◆ To be done: Update the records from the line containing "Switch to the Аналіз" down to the line containing "coord(536,327)", replacing "Roommate ID" with "Tenant ID" and leaving everything else unchanged. Give only those lines.

——————

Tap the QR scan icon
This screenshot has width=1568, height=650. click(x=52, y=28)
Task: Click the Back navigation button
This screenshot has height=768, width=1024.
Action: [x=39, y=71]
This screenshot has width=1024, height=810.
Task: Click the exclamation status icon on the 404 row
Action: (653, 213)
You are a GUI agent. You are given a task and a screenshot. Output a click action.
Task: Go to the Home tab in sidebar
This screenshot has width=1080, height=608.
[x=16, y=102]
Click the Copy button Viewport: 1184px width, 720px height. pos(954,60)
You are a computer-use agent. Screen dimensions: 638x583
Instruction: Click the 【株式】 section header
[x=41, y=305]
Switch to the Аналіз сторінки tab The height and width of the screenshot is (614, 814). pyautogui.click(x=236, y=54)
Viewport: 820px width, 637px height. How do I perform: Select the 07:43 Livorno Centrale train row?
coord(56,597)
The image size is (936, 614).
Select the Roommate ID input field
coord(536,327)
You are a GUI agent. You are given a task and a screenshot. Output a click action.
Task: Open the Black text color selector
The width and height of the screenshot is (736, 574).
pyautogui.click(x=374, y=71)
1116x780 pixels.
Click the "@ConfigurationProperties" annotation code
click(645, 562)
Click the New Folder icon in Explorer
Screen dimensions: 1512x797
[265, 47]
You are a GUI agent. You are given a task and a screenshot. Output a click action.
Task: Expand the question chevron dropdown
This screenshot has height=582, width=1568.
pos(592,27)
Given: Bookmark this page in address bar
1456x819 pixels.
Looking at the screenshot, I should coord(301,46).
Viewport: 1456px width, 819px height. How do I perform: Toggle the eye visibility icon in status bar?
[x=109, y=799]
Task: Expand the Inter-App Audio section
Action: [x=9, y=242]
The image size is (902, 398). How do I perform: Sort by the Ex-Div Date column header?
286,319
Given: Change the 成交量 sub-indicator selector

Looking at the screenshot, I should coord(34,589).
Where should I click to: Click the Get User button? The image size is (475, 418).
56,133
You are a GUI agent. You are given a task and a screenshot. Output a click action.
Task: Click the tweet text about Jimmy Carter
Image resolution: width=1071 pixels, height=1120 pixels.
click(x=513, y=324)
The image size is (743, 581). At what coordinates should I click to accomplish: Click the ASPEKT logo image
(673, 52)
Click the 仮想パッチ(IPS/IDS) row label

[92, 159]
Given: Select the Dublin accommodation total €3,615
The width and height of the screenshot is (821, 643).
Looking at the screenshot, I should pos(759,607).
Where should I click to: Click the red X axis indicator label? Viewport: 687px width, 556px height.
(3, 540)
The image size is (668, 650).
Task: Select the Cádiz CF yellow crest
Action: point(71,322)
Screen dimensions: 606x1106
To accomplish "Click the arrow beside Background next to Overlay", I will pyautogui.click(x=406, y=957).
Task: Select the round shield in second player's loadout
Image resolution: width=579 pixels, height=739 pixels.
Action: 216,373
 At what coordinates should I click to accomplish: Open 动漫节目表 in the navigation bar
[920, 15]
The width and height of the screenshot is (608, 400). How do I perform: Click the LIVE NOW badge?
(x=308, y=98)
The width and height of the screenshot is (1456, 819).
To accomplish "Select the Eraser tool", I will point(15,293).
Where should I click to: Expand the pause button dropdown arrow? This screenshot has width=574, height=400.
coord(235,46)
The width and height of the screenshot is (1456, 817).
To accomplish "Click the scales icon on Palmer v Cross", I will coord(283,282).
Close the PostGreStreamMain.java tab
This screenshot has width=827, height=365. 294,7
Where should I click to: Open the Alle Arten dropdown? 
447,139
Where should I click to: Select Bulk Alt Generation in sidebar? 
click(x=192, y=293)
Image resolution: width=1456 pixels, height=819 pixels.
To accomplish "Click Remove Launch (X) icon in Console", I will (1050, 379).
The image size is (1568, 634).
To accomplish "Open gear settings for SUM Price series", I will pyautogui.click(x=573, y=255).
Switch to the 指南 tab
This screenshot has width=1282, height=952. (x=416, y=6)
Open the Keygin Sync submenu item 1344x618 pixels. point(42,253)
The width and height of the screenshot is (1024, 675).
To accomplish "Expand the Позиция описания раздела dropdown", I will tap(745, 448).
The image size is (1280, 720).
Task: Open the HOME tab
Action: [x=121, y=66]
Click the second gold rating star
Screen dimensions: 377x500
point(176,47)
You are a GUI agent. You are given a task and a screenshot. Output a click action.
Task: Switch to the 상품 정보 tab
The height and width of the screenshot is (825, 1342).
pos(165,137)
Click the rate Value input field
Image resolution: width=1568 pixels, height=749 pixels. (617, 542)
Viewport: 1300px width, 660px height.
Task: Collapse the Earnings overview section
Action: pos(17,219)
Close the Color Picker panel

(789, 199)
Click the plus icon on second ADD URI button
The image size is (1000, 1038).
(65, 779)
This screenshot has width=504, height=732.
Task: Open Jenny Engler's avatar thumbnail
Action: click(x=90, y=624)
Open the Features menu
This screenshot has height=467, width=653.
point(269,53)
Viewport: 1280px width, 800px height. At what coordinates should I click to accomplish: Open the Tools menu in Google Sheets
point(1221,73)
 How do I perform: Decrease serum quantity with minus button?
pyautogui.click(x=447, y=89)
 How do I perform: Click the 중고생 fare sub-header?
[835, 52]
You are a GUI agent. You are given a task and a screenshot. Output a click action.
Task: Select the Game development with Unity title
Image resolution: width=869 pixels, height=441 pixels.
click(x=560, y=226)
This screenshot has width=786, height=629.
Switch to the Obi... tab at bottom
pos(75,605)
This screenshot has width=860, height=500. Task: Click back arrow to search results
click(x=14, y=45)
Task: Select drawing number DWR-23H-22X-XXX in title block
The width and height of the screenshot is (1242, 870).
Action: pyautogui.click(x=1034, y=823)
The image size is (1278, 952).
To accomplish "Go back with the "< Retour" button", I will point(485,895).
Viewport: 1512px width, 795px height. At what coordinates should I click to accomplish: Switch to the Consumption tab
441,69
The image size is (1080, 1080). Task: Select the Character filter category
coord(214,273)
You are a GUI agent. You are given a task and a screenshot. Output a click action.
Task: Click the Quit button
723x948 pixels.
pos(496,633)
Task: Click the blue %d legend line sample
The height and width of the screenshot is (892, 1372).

——————

◆ Output for this task:
Switch to the Аналіз сторінки tab The height and width of the screenshot is (614, 814). pyautogui.click(x=236, y=54)
Viewport: 820px width, 637px height. How do I perform: Select the 07:43 Livorno Centrale train row?
coord(56,597)
The image size is (936, 614).
Select the Tenant ID input field
coord(536,327)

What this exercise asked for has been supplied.